Par Gesly Sinvilier
Sous la roulette de son président, Rogavil Boisguéné, la Cour supérieure des comptes et du contentieux administratif (CSCCA) a dressé un constat sans complaisance de l’état des finances publiques haïtiennes sur les quinze dernières années. Malgré l’adoption de réformes majeures, dont la Stratégie de Réforme des Finances Publiques (2014) et la Loi du 4 mai 2016 sur l’élaboration et l’exécution des lois de finances (LEELF), la gouvernance budgétaire demeure marquée par de profondes faiblesses structurelles.

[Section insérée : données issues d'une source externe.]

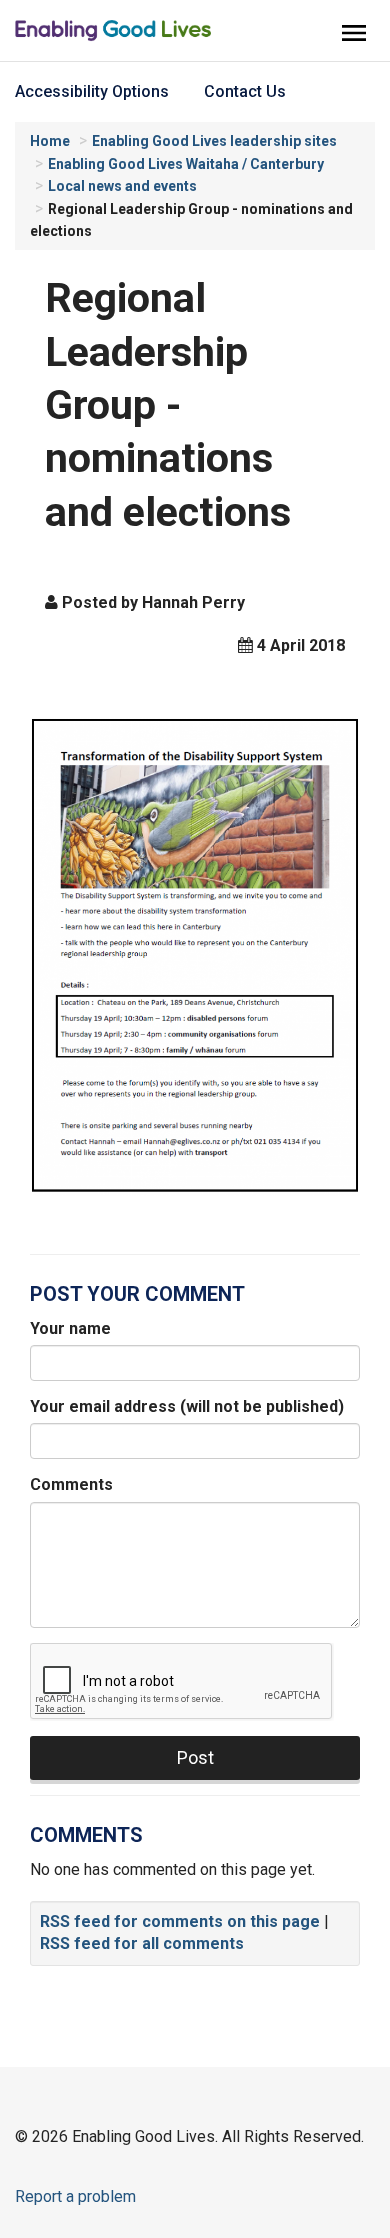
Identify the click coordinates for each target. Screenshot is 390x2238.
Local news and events (122, 186)
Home (50, 141)
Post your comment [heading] (137, 1294)
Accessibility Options (92, 91)
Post (195, 1757)
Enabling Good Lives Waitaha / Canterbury (186, 164)
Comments (71, 1484)
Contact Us (245, 91)
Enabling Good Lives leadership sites (214, 141)
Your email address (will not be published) (187, 1406)
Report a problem (75, 2196)
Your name (70, 1328)
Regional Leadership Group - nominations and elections (202, 406)
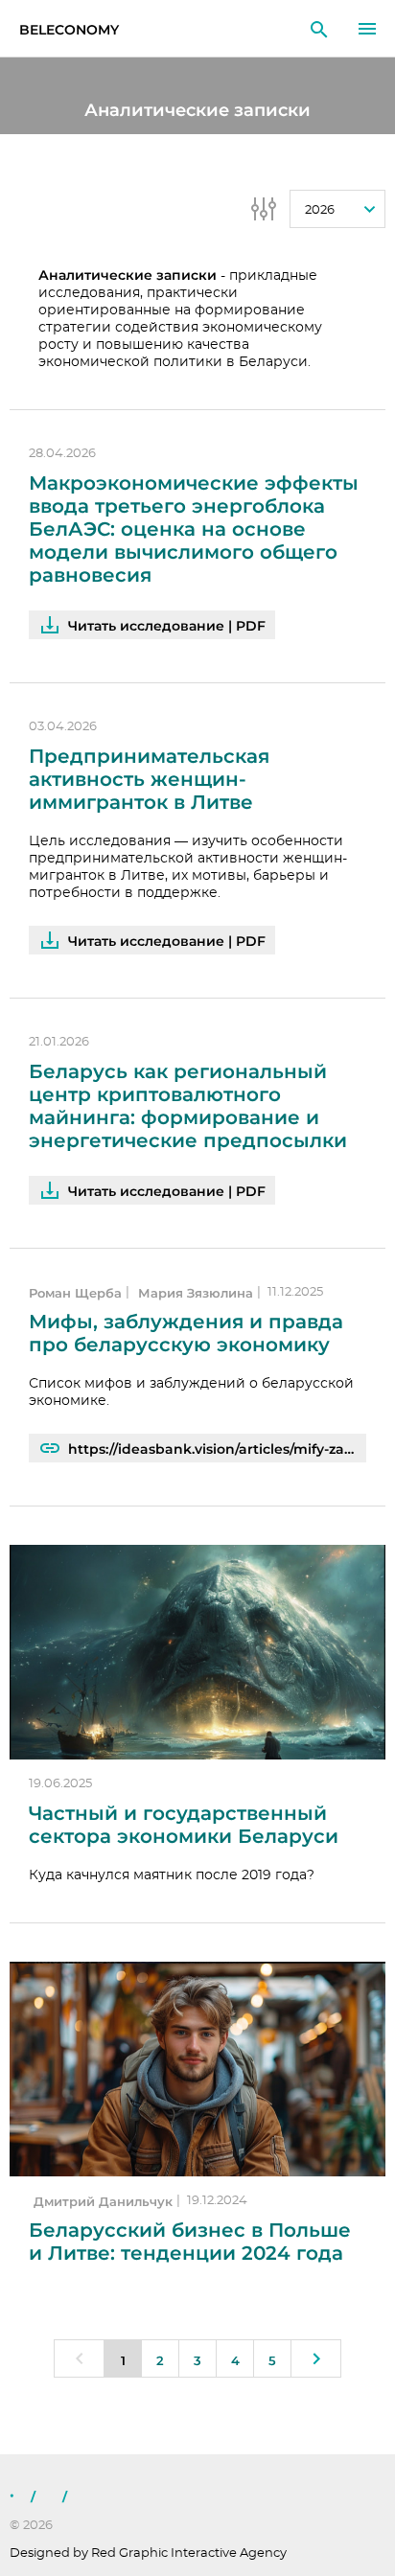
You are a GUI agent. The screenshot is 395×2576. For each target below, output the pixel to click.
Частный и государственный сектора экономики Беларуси (183, 1825)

Selon un rapport publié octobre dernier, la mobilisation des ressources internes reste très insuffisante. La pression fiscale plafonne autour de 5 % du PIB, un niveau nettement inférieur à la moyenne régionale. Les recettes publiques demeurent largement tributaires des taxes douanières et des financements extérieurs, dont la volatilité fragilise la stabilité budgétaire et limite la capacité de planification de l’État.
La CSCCA relève également un déséquilibre persistant dans la structure des dépenses publiques. Sur la période analysée, les dépenses de fonctionnement ont absorbé en moyenne plus de 74 % des ressources mobilisées, contre à peine 26 % consacrés à l’investissement public effectivement exécuté. Bien que les dépenses d’investissement aient fortement augmenté en valeur, leurs retombées économiques et sociales sont jugées faibles, traduisant des problèmes d’allocation, de qualité des projets et d’exécution.
Autre signal d’alerte : la soutenabilité budgétaire est sérieusement compromise. Le poids du service de la dette a connu une hausse spectaculaire, dépassant récemment le niveau des recettes courantes, tandis que les déficits cumulés ont atteint près de 80 milliards de gourdes entre 2009 et 2024. Cette situation résulte notamment de prévisions budgétaires irréalistes et de charges incompressibles de plus en plus lourdes.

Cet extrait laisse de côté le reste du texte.